When a reporter tells her editor that she has a good story, she doesn’t necessarily mean good news. Often, it’s bad or sad, like the Little League team whose equipment has been stolen, or the day-old baby left at the fire station. Sometimes, it’s tragic: the missing girl found murdered in a wooded area, or the unidentified body of a woman dredged up from a city park fountain.
Maddie Schwartz isn’t yet a reporter in Laura Lippman’s compelling new novel, Lady in the Lake (Morrow, digital galley), but she knows a good story. A 37-year-old Baltimore housewife who has recently left her attorney husband, Maddie is resurrecting old ambitions to make her mark in the world. After she helps discover the body of a missing child, she uses her smarts and inside info from her new lover — a black police officer — to correspond with the accused killer, then parlays his letters into a clerical job at the Baltimore Star. But she wants a byline and sets her sights on discovering why Cleo Sherwood died in the fountain, even though the paper’s editors don’t see the “Lady in the Lake” as a good story, or much of a story at all. It’s 1966, and they figure the Star’s readers don’t care about the death of a black cocktail waitress. Maddie’s on her own in the old boys’ club of a newsroom, in a city marked by race and class.

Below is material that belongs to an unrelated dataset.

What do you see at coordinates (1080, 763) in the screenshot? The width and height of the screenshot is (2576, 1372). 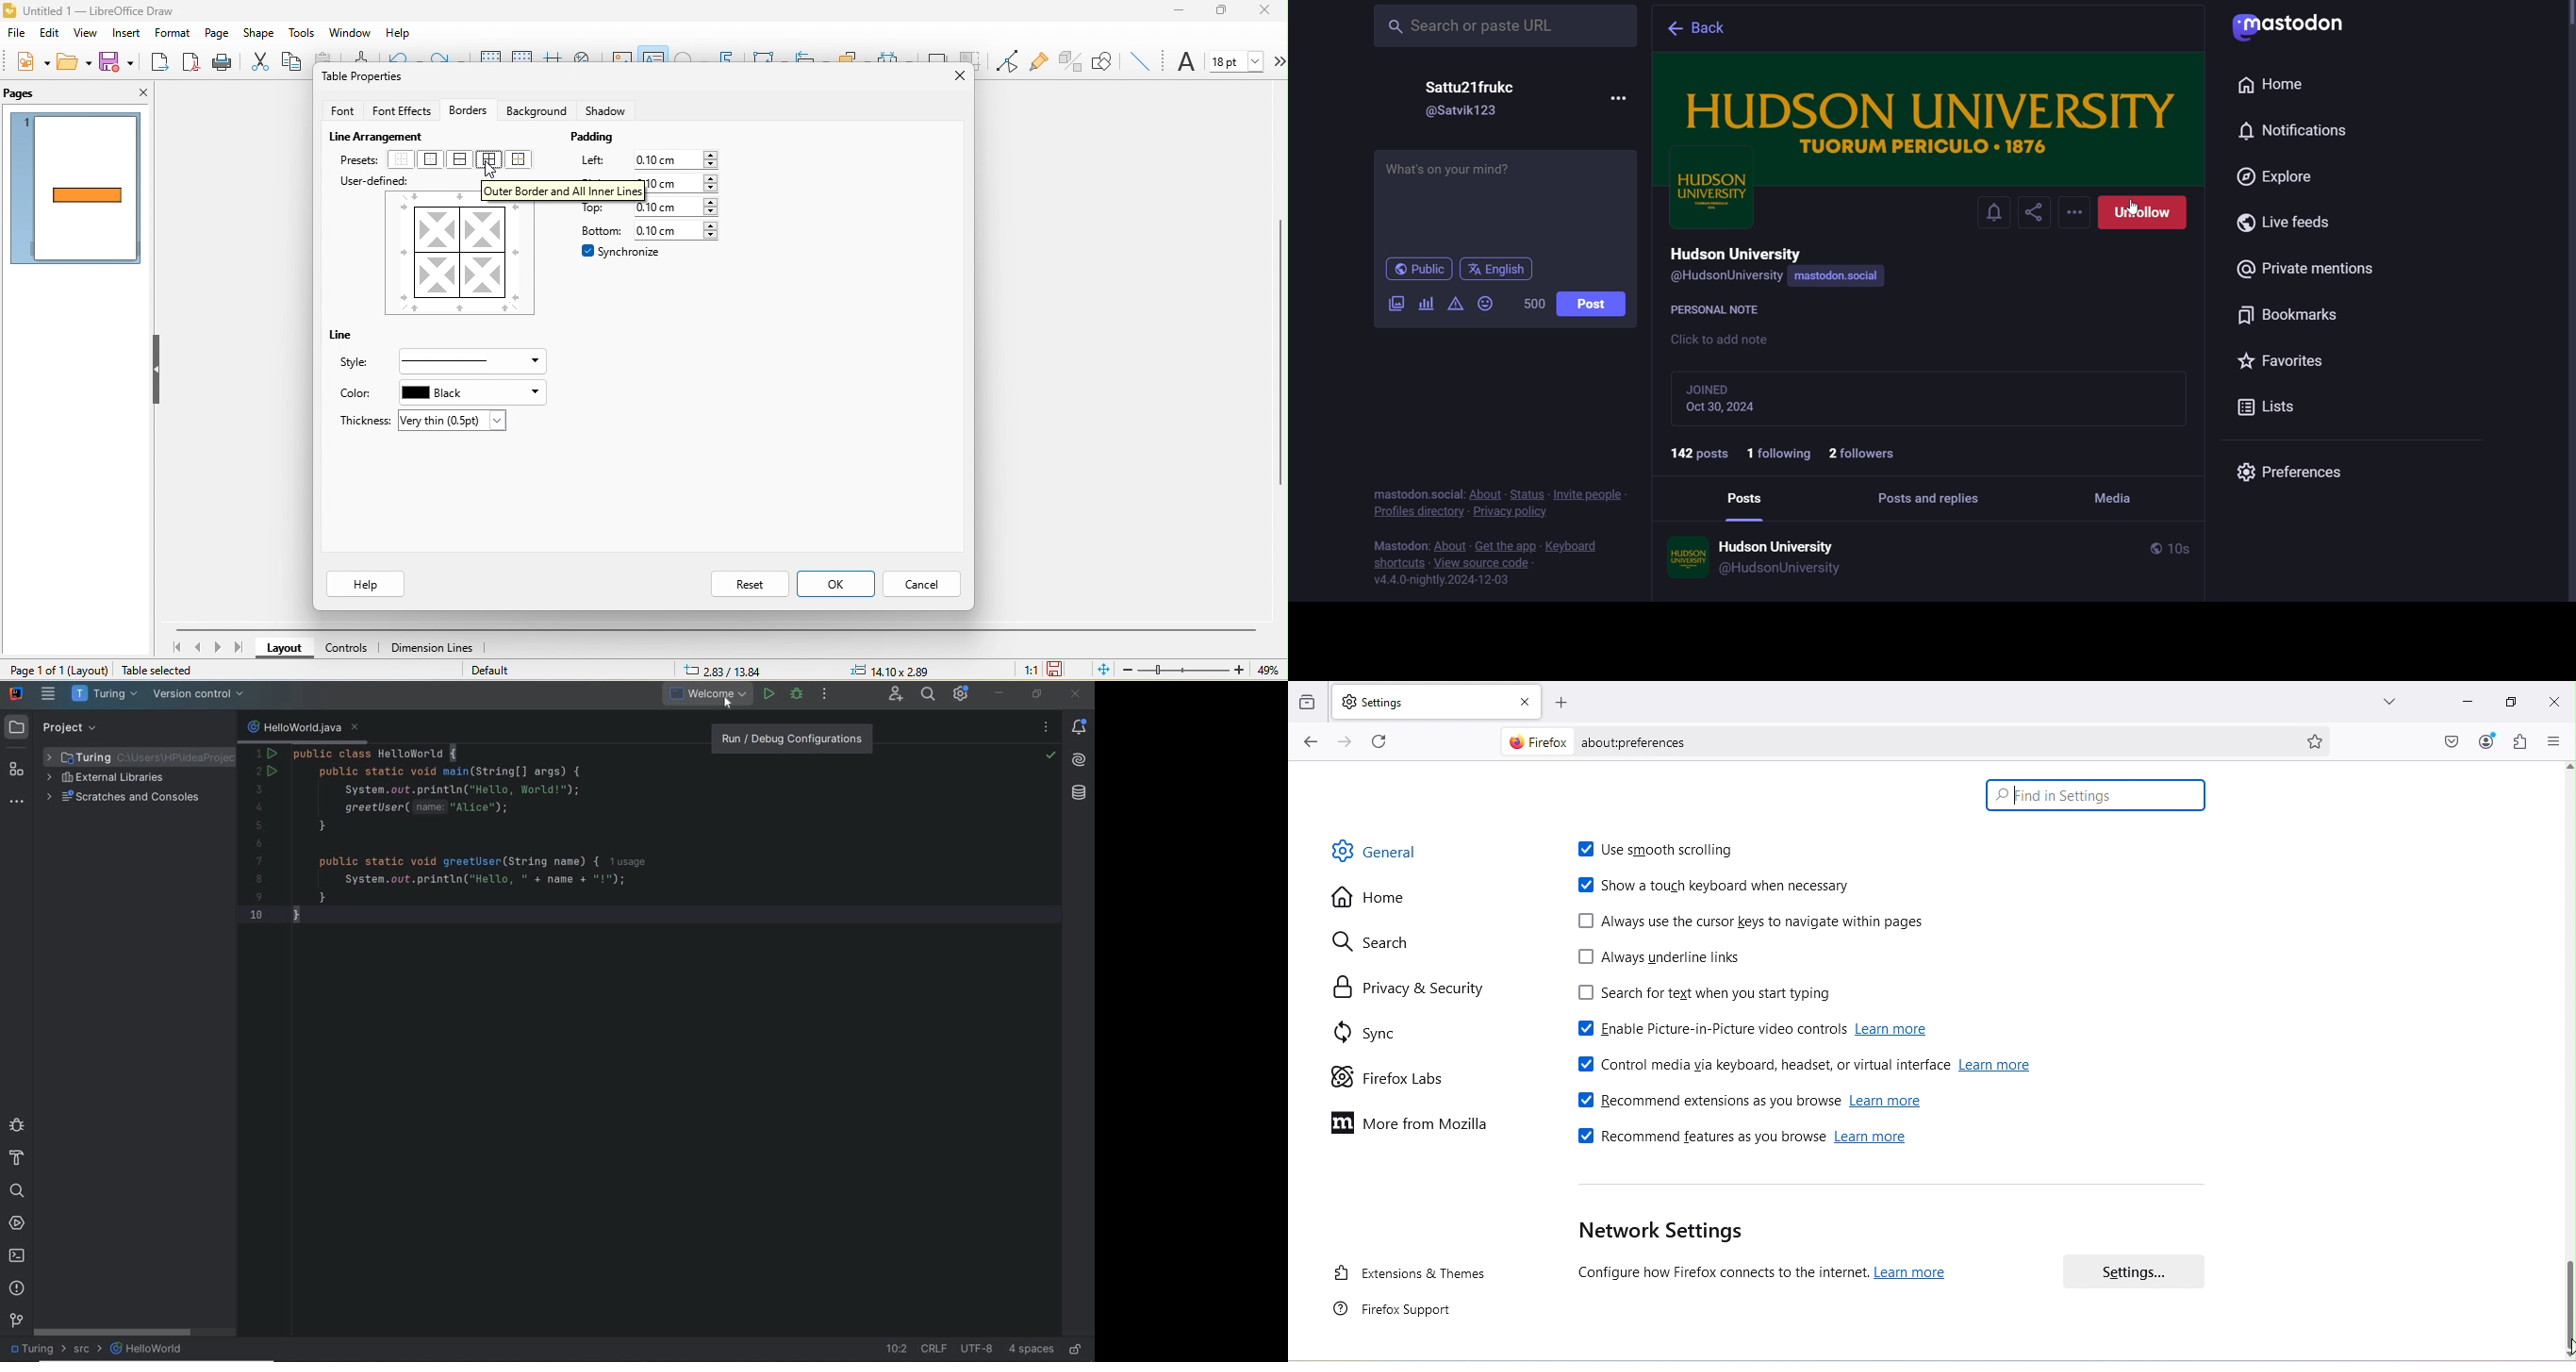 I see `AI Assistant` at bounding box center [1080, 763].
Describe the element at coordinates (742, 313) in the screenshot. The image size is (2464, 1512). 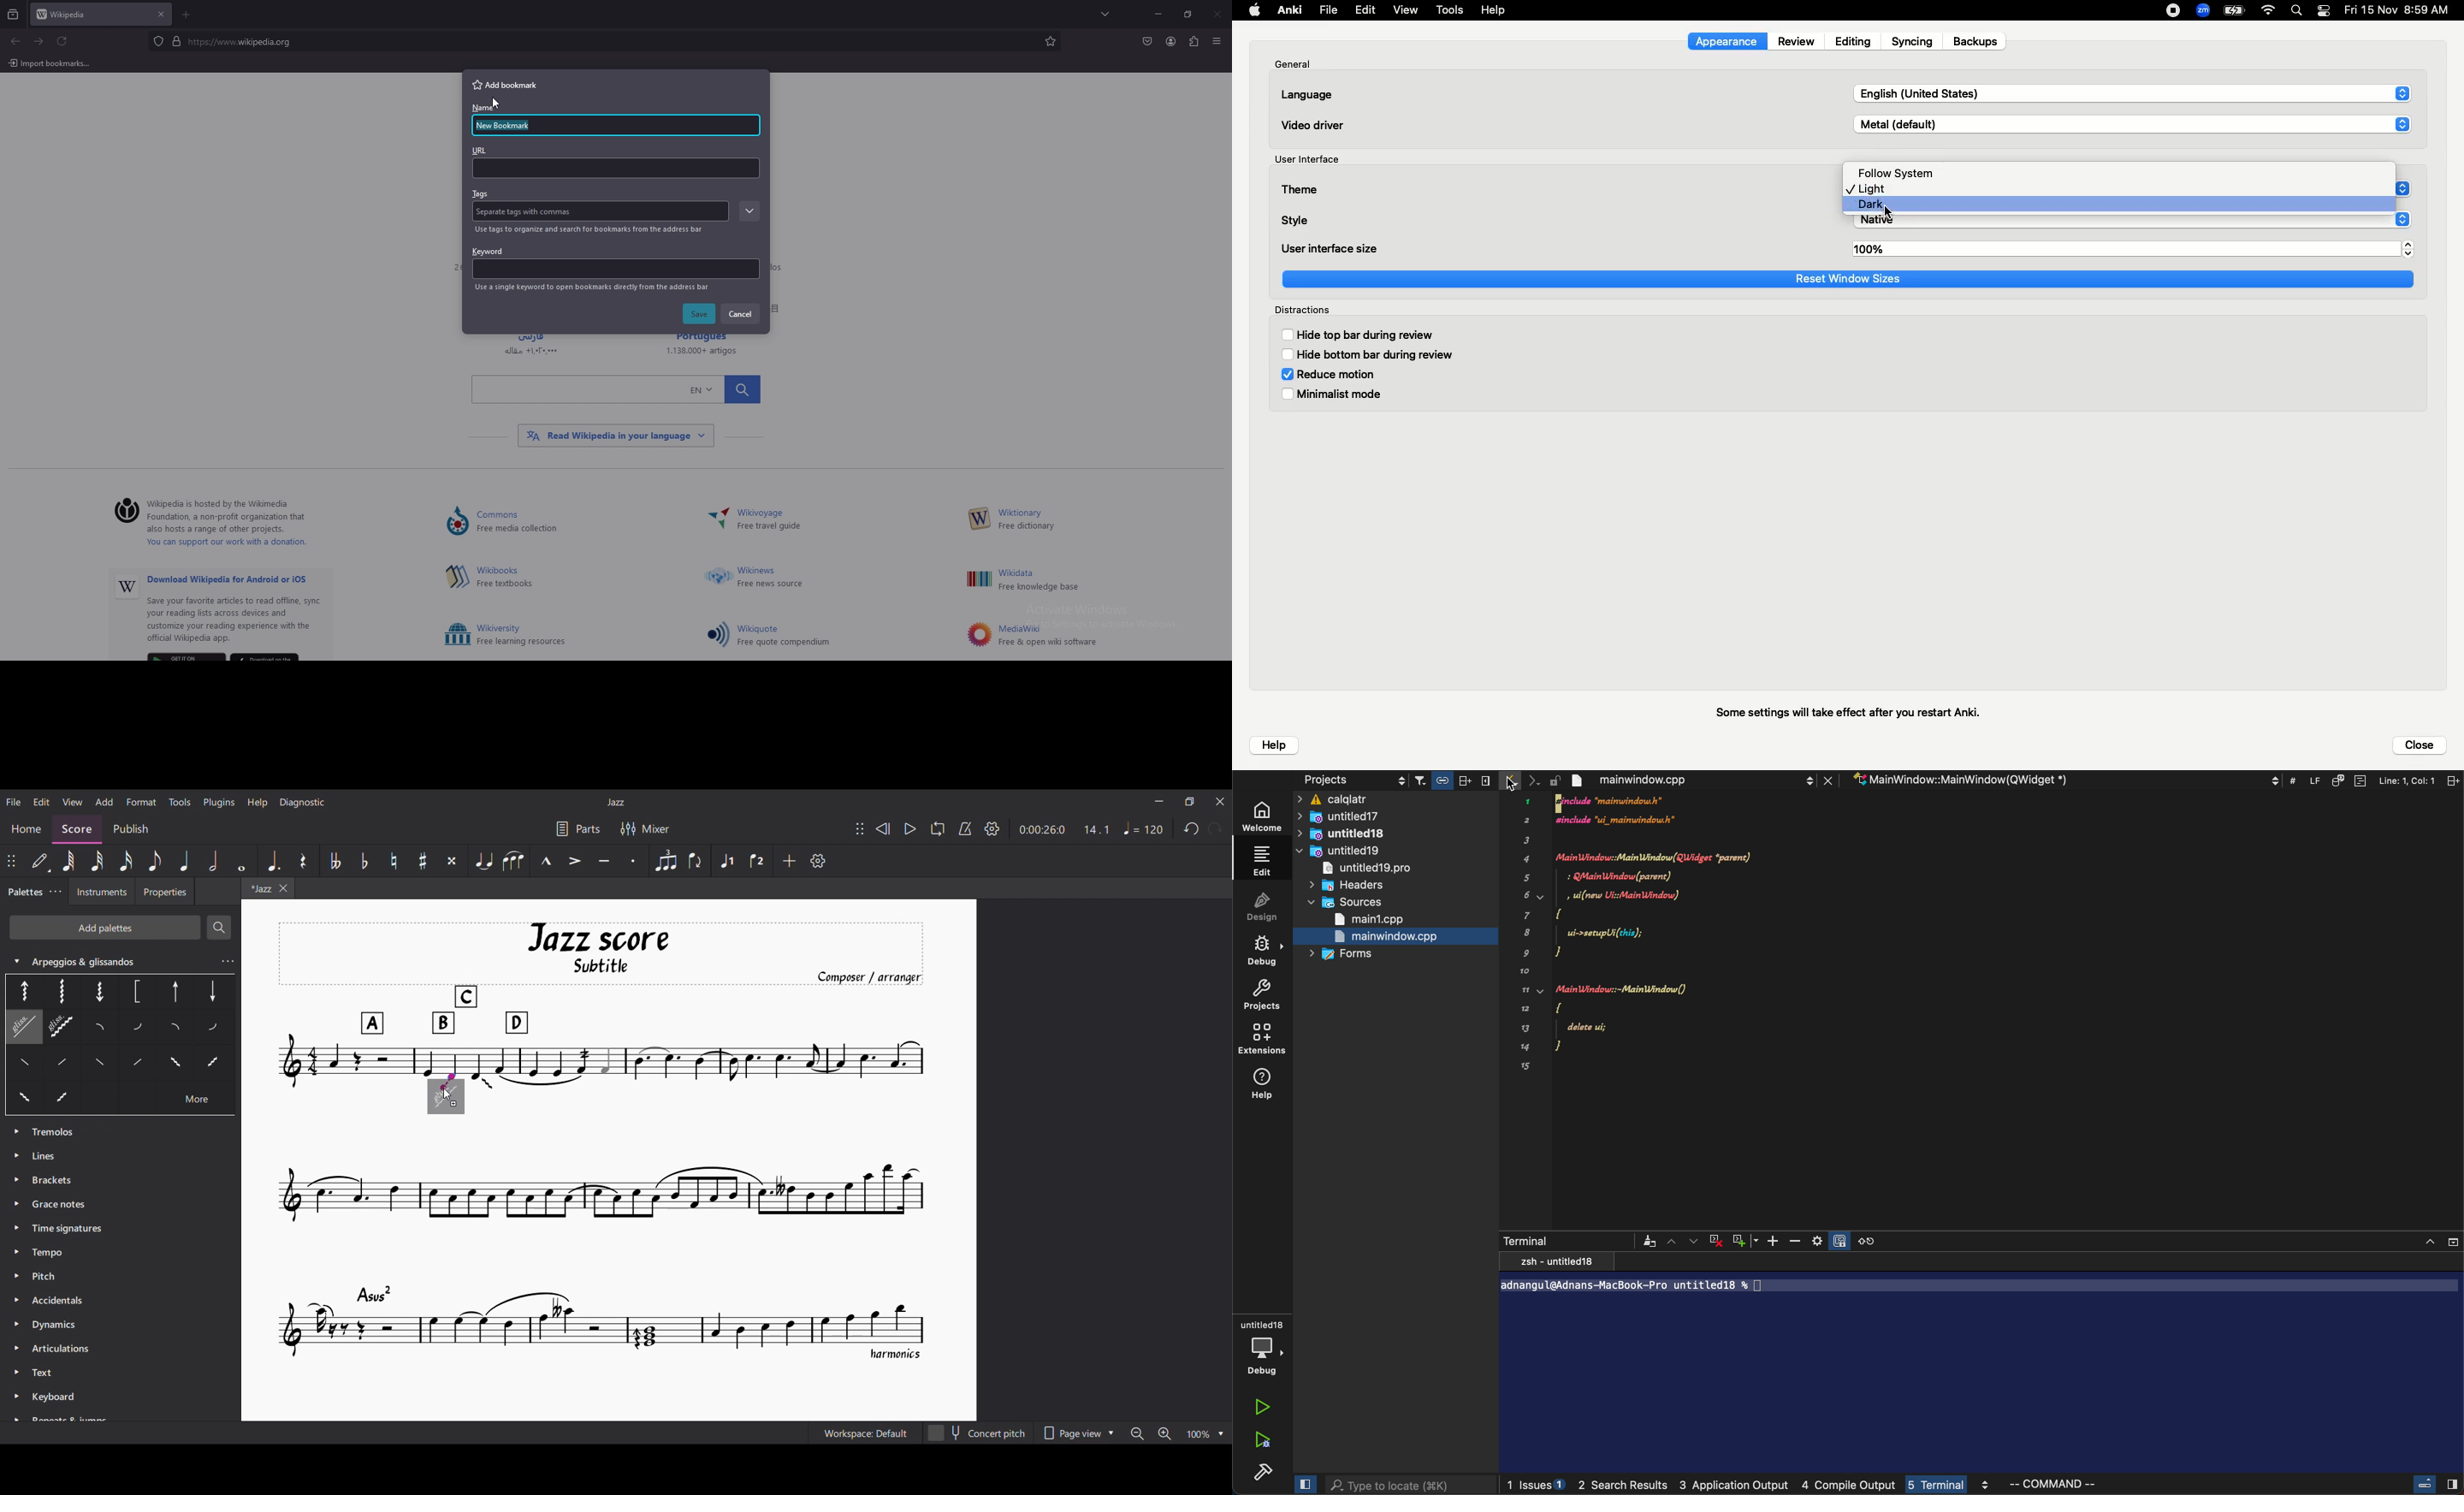
I see `cancel` at that location.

Most of the involving narrative is told from Maddie’s perspective, but it is interspersed with first-person vignettes in the voices of numerous minor characters, from the mother of the dead woman, to a jewelry store clerk, to a veteran newspaper columnist. This diverse chorus amplifies the character of Baltimore itself and shows off Lippman’s talents as reporter and novelist. One voice stands out — that of Cleo, who wishes Maddie would leave the case alone. There are consequences Maddie can’t forsee; people are going to get hurt. Besides, Maddie doesn’t really care about Cleo, the single mother with lots of hopes and limited options. She’s after that good story.
Lady in the Lake works as newspaper novel and mystery. In last year’s Sunburn, Lippman paid homage to James M. Cain, and her 2016 novel Wilde Lake was inspired by Harper Lee’s To Kill a Mockingbird. Here, the title gives a noir nod to Raymond Chandler, but the chronicle of a woman pursuing her dreams and an identity of her own is right out of another of Lippman’s favorite novels, Herman Wouk’s Marjorie Morningstar. As for the two murders Maddie pursues, they are based on two actual Baltimore cases. But whatever the source material, Lippman always makes it her own. Lady in the Lake is no exception, especially with its killer twist. Good story.